Where Pup Came From ‘A Bit of a Mystery’
It was not known how the pup made its way onto San Rafael streets.
“Unlike California sea lions, northern fur seals typically hunt well off the continental shelf in the open ocean, so for this pup to come ashore in San Francisco Bay is a bit of a mystery,” says Dr. Cara Field, medical director at The Marine Mammal Center. “Further diagnostic testing will hopefully shed light on why this pup veered off course before coming ashore during its first year on its own.”
The tiny seal is being tube-fed a fish smoothie mixture three times a day to help it gain weight and being given fluids to help boost hydration, the center said.
Based on the animal’s condition, veterinarians will decide later this week whether to move Ivy from his temporary intensive care pen to a standard rehabilitation pool pen to continue his treatment, it said.

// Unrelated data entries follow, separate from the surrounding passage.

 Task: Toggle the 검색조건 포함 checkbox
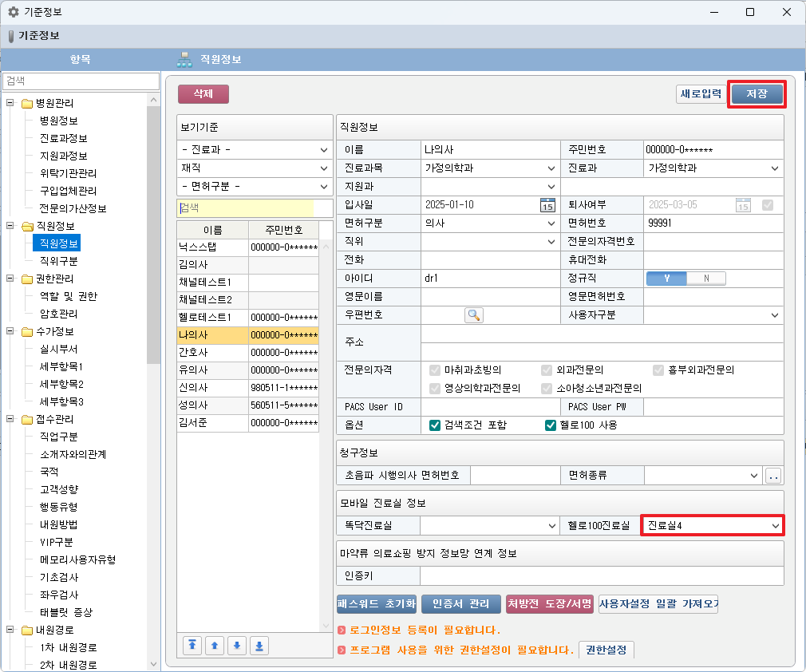point(435,425)
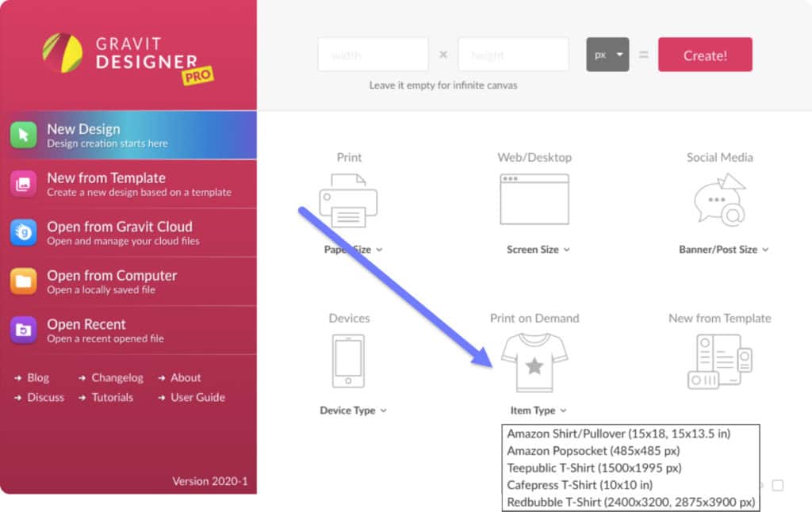812x512 pixels.
Task: Click the New from Template preset icon
Action: click(719, 361)
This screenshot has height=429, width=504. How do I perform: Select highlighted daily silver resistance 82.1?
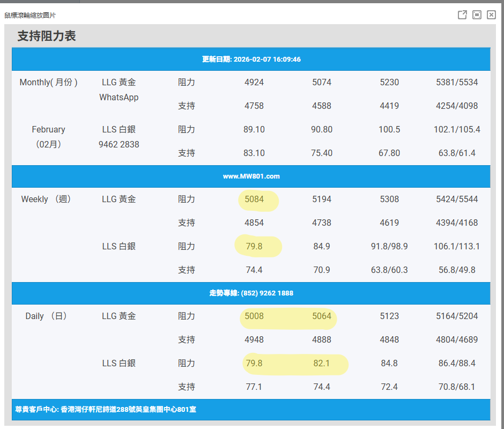click(x=322, y=364)
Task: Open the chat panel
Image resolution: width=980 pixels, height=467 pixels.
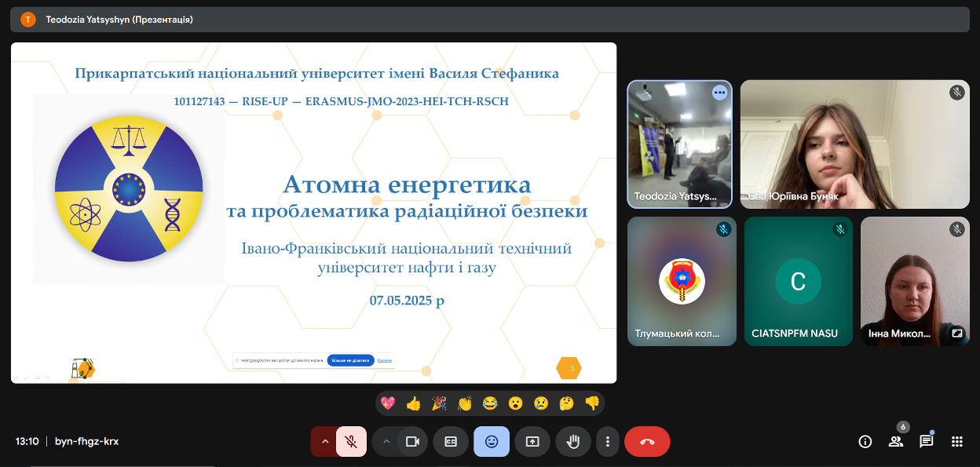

Normally Found 600 Miles Off the Coast
Northern fur seals are typically found 600 miles off the coast and are a threatened species, police said.
Female seals can grow up to five feet and 140 pounds, and male seals can group up to seven feet and 600 pounds, according to the National Oceanic and Atmospheric Administration.
The seals were historically hunted for their fur. But a 1911 international treaty banned hunting at sea and created guidelines for land hunting. The California population of northern fur seals was estimated at 14,050 in 2016. The California seals breed off the Farallon Islands and San Miguel Island, the San Francisco Chronicle reported.
The seals spend 300 days a year in the ocean.